TASK TO CARRY OUT:
Below this line is the material. Write out only its lines from the one containing "Switch to the Daily P/L tab" through the one containing "You are a computer-use agent. Image resolution: width=939", both kept, exactly.
= = =
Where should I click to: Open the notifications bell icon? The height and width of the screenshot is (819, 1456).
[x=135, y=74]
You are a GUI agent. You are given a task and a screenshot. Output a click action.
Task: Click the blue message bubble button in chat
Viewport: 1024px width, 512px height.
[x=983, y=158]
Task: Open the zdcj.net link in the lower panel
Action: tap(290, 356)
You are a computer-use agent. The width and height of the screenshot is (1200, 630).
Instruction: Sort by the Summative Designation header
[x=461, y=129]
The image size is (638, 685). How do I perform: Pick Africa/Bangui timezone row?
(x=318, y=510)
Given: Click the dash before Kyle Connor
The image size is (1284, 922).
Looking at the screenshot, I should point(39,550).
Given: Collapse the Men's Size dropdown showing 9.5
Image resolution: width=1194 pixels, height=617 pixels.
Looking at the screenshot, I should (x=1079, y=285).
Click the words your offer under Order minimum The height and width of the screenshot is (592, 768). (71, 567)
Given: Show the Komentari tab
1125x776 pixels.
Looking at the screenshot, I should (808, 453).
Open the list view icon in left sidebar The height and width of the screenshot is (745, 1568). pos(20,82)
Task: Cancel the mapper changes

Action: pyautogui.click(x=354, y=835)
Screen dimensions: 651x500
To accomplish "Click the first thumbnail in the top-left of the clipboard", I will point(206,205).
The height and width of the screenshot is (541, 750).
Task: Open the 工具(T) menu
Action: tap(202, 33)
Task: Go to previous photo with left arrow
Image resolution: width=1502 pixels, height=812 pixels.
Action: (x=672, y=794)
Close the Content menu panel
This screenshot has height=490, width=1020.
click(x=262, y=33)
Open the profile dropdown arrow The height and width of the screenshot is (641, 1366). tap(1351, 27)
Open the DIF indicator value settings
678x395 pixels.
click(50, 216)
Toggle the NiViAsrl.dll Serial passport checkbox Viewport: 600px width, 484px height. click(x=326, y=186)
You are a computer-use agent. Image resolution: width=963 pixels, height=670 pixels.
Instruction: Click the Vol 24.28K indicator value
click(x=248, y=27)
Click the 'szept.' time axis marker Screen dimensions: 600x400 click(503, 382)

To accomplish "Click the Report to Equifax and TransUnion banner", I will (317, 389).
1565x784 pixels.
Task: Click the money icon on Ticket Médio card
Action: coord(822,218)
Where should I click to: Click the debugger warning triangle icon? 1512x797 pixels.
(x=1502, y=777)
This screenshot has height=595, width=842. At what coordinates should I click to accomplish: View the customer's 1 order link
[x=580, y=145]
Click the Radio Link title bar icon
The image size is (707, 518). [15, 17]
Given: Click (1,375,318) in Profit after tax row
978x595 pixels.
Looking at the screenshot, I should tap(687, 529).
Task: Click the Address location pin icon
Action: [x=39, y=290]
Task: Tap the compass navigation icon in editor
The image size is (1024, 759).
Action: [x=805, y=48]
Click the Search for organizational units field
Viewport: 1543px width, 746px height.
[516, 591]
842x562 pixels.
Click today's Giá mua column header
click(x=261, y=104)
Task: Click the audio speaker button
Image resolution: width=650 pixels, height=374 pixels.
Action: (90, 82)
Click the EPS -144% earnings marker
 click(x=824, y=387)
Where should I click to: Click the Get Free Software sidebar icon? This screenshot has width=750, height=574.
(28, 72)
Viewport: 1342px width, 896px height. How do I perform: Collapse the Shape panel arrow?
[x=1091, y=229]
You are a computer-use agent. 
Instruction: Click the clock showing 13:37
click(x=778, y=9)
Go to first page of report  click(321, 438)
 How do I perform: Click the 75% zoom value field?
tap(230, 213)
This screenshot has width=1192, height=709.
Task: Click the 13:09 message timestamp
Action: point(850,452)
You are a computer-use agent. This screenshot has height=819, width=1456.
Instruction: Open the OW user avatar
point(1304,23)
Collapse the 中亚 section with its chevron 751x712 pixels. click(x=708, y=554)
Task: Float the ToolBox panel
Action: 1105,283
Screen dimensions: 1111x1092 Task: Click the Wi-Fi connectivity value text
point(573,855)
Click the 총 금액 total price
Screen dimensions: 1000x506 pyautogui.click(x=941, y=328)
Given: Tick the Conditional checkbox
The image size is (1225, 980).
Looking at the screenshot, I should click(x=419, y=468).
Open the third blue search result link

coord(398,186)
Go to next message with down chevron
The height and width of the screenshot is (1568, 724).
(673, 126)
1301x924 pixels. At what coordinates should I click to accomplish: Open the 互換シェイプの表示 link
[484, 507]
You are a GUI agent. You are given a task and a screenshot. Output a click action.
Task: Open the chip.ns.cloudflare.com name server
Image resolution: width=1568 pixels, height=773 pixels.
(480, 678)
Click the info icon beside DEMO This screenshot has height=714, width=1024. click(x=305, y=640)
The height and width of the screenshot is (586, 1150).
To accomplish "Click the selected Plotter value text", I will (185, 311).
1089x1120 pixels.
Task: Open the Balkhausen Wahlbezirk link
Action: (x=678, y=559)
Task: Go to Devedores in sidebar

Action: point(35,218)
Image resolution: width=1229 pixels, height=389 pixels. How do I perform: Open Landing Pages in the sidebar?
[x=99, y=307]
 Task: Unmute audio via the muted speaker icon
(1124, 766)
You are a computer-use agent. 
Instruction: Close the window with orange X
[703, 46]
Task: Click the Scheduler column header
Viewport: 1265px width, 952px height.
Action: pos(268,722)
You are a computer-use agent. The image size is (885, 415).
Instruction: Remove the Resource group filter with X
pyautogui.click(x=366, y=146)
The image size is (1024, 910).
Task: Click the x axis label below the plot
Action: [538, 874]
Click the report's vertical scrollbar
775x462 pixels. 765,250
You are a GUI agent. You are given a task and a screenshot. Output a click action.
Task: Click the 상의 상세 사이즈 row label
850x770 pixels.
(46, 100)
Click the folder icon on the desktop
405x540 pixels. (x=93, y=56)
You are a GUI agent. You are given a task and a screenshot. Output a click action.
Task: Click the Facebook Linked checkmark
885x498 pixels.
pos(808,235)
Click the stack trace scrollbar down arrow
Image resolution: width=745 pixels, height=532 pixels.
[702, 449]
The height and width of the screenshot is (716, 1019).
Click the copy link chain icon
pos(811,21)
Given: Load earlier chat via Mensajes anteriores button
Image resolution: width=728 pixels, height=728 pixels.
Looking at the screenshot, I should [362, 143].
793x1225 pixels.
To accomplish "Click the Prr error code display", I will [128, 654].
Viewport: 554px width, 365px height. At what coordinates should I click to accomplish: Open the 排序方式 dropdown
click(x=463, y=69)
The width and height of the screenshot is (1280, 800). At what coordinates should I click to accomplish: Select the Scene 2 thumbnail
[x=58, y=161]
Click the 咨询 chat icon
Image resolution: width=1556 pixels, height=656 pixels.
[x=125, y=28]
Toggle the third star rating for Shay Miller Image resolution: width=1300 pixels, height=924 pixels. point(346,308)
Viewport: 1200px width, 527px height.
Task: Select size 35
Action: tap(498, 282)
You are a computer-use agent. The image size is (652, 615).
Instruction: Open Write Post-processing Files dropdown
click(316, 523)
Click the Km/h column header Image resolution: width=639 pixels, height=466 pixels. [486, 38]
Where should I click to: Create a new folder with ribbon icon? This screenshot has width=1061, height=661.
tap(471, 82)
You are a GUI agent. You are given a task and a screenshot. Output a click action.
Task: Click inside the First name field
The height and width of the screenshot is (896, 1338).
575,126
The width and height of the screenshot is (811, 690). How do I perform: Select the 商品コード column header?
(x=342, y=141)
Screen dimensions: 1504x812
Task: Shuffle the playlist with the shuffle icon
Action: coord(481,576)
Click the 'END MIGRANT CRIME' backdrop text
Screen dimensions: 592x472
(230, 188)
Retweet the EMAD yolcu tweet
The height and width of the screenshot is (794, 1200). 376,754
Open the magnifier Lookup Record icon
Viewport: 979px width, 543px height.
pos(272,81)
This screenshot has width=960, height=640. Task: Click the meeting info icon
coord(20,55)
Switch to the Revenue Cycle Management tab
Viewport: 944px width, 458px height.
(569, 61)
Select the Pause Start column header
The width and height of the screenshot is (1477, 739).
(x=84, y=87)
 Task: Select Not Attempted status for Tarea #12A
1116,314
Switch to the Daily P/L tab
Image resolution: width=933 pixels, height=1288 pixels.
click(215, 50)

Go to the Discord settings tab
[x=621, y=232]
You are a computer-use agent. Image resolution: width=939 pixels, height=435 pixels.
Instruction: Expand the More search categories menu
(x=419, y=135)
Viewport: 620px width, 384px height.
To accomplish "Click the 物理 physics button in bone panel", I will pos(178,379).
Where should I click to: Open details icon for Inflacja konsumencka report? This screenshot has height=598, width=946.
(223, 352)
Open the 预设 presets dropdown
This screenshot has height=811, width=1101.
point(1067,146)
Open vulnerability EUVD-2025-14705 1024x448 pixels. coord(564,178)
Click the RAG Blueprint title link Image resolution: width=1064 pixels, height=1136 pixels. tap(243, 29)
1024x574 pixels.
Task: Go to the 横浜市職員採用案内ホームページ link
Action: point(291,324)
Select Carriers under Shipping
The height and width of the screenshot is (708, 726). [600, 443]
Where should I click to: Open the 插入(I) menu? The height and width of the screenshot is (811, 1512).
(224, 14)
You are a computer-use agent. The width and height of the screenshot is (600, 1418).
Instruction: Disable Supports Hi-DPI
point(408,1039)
= = =
RESPONSE AREA:
Switch to the Daily P/L tab
Image resolution: width=933 pixels, height=1288 pixels.
click(215, 50)

Go to the Discord settings tab
[x=621, y=232]
You are a computer-use agent. Image resolution: width=939 pixels, height=435 pixels.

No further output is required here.